Thanks for that comment Peter that really helps to sum things up and clarify as to where we are going and thinking. Yes surely the challenge is that we don't simply put Storm's new book on our library bookshelves under "Divine Election" or "Calvinism" or wherever and let it gather dust. If that's the case then surely it has failed in it's task. It should drive us to worship and praise and wonder at what God has done in breaking out into time and history and sending His Son to die and be raised gloriously and exalted to the highest place!!!

Dan and I have emailed often about this - our dislike of dry theological seminaries and bible colleges that make it all about head knowledge and getting your degrees. I think that's why I love Wordplus run by Newfrontires so much. The whole object is to bring "worshippers from every race!" (Piper).

Baxter's Boy said...

Ooh yes the problem of theological training. You see here I do stand completely with my former pastor in that I think theological training should be done in a church alongside a pastor with practical on the job training. Now that of course presents a problem in that one must presume that the pastor is "apt to teach" and not all are. Certainly not all that I have encountered. And also some sort of long distance theological training is useful. I know they used the American ICI system in my old church but I looked through it a few years ago when I was considering doing some work towards a theological degree while I was nursing and I didn't like it at all.

I have been very tempted by the Wordplus I must admit. The Bristol Newfrontiers churches have started a new course recently and it looks ever so good but I just didn't have the time what with work. I'd be interested to hear more about that.

As to the Bible Colleges themselves again I just find that most of them look rather dry and dusty. London Theological Seminary looks the best - led by Philip Eveson but I somehow imagine that I wouldn't be very welcome there with my charismatic stream!! I do like to dream of someday being able to go to the USA and train under a professor like Gordon Fee or D A Carson but that is just a dream.

It's a tricky situation and I just think that if pastors were trained to understand that training younger men is part of their vocation then maybe the deficit would start to be corrected.

Anonymous said...

I'd really love to know more about the others who had the similar tidal wave dream to you!! This is key and extremely exciting.
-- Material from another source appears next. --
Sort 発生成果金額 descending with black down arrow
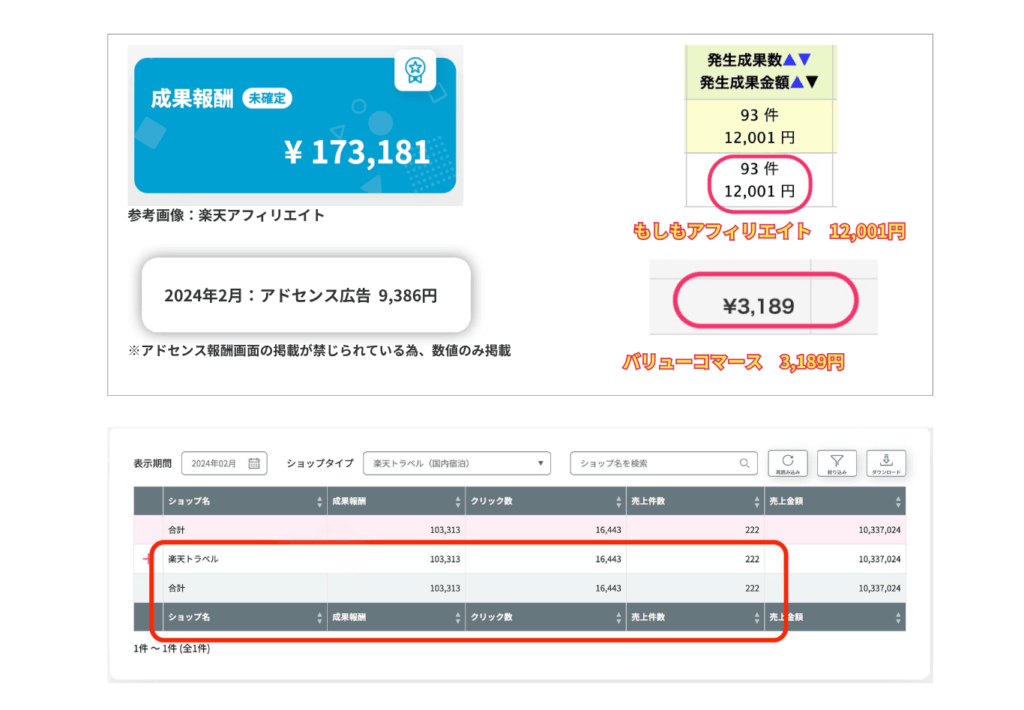[x=812, y=82]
The New Testament hints strongly that if a prophetic word or dream is backed up by 2 or 3 then it is a sign of validity - subject to the tests of the Word obviously.

Please tell us more!

DR S A J Burgess

Peter Day said...

It is an interesting point you make, Dan, about pastors seeing training younger men as part of their vocation. Many would claim to be too busy - there is the pressure of preaching, leading worship visitation and their own personal walk with the Lord.
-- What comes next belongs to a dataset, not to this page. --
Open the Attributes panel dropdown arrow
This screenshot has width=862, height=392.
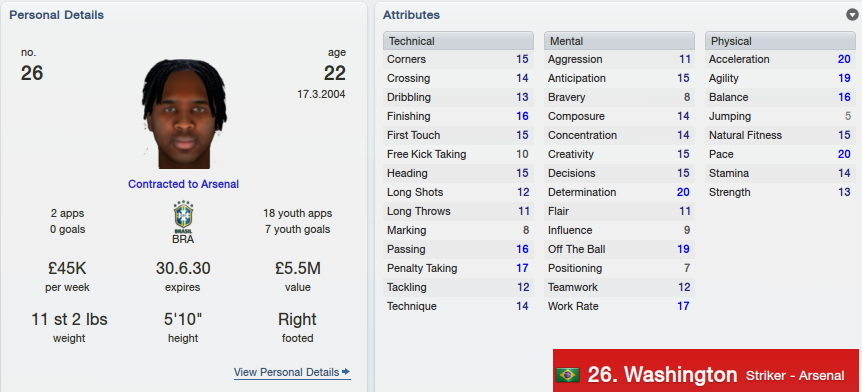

However, training younger men is essential. My friend, Dennis Greenidge, almost always has a younger man with him when he ministers. He has those he is committed to meet and pray with once a week. There are those he will take away with him while he preaches.

The result, I'm told by those who attend the church, is that you don't really miss Dennis when he is away - there are many mighty preachers that he has nurtured.

That, surely, is a good model to follow!

James B said...

That story reminded me of Terry Virgo's account when he was becoming more mobile from the church at Seaford. Do you remember? I think it was Alex Buchanan or Dave Mansell who prophesied that there were men behind him pushing and straining and as soon as Terry released himself and went to the nations then they would come up from behind and take his place leading the church.

That's a sobering thought isn't it. The longer and more tightly a pastor keeps a control on his pulpit then maybe he is squashing and restraining and quenching young men who are desperate to flourish into any kind of ministry.

Praise God for the prophetic word that released Terry to go! Maybe if he hadn't then Newfrontiers wouldn't be today.